U.S. Democratic presidential candidate Sen. Barack Obama, D-Ill., waves to spectators as he leaves his hotel in Berlin on Friday, July 25, 2008. Obama departs to Paris, his next stop on his Europe tour. |
PARIS (AP) -- An aide to Sen. Barack Obama said Friday the Democratic presidential contender believed he could visit wounded troops at a military hospital in Germany without involving them in a campaign controversy and scrapped his plans after the Pentagon raised concerns.
The spokesman, Robert Gibbs, said the Air Force several days ago cleared Obama's chartered campaign jet to land at Ramstein Air Base. It was only Wednesday night, two days before the planned visit, that Pentagon officials conveyed their views, he said, and Obama decided not to go.
Gibbs said Obama had decided several weeks ago he wanted to visit wounded troops in Germany. Asked whether either the senator or aides had considered that the trip might be viewed as political, he replied, "We had taken some of that into consideration but we believed that it could be done in a way that would not create, it would not be created or seen as a campaign stop."
But after hearing from the Pentagon, he said, "We decided, Senator Obama decided having made that decision he was far more willing to take the criticism from some political people or political opponents in a political atmosphere than to put our troops in the middle of our campaign back and forth."
Sen. John McCain's campaign spokesman Brian Rogers criticized the decision, saying, "Barack Obama is wrong. It is never 'inappropriate' to visit our men and women in the military."
Gibbs brushed that aside, and said Obama would have faced criticism if the trip had taken place.
The tempest occurred as Obama neared the end of an unprecedented election-season trip to the Middle East and Europe financed by his campaign.
Talking to reporters en route from Berlin to Paris, Gibbs disclosed the campaign had been planning for weeks to fly from the German capital to Ramstein so the senator could meet with wounded members of the armed forces at a military hospital in Landstuhl.
He said that the senator was to have left most staff and likely all traveling reporters behind at the airport while he went to the hospital to avoid appearances of a campaign event.

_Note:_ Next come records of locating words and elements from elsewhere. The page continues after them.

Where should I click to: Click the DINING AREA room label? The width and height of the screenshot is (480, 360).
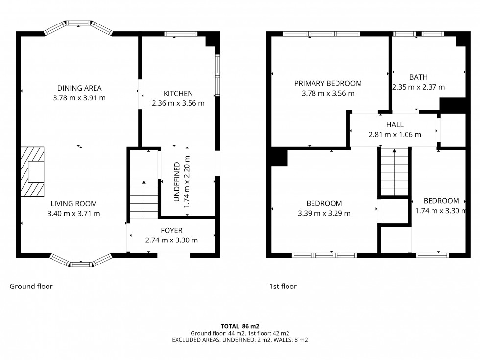(79, 88)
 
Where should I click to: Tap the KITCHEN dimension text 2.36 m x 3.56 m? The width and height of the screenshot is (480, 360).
(178, 103)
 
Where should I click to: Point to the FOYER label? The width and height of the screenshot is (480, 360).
(171, 230)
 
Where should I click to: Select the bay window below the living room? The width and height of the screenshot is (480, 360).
(81, 262)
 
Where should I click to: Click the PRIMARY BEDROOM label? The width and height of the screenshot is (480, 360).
(328, 83)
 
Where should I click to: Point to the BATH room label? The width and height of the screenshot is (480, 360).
(418, 77)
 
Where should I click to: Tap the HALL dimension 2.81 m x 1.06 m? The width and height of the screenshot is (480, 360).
(394, 135)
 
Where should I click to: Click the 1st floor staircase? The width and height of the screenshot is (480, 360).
(394, 171)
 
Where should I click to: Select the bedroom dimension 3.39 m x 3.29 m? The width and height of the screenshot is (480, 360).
(324, 213)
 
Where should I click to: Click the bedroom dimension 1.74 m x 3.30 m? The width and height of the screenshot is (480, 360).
(440, 211)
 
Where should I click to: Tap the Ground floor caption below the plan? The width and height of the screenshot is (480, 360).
(31, 287)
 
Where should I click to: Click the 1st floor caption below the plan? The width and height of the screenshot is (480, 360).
(283, 287)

At the Pentagon, spokesman Bryan Whitman said Obama was told he could go to Landstuhl, but the visit would have to conform to Defense Department guidelines that restrict political activity on military installation. That meant campaign staff would have been barred from accompanying him, he said.
At the same time, he said, "The Pentagon certainly did not tell the senator he could not visit Landstuhl."
The campaign faced questions during the day about the episode, following dissemination of two written statements on Thursday as word spread of the canceled trip.
In the first, Gibbs made no mention of the Pentagon, saying only that Obama "decided out of respect for these servicemen and women that it would be inappropriate to make a stop to visit troops at a U.S. military facility as part of a trip funded by the campaign."
A few hours later, the campaign issued a statement in the name of retired Gen. Scott Gration, an adviser to the senator, that mentioned the Pentagon's involvement.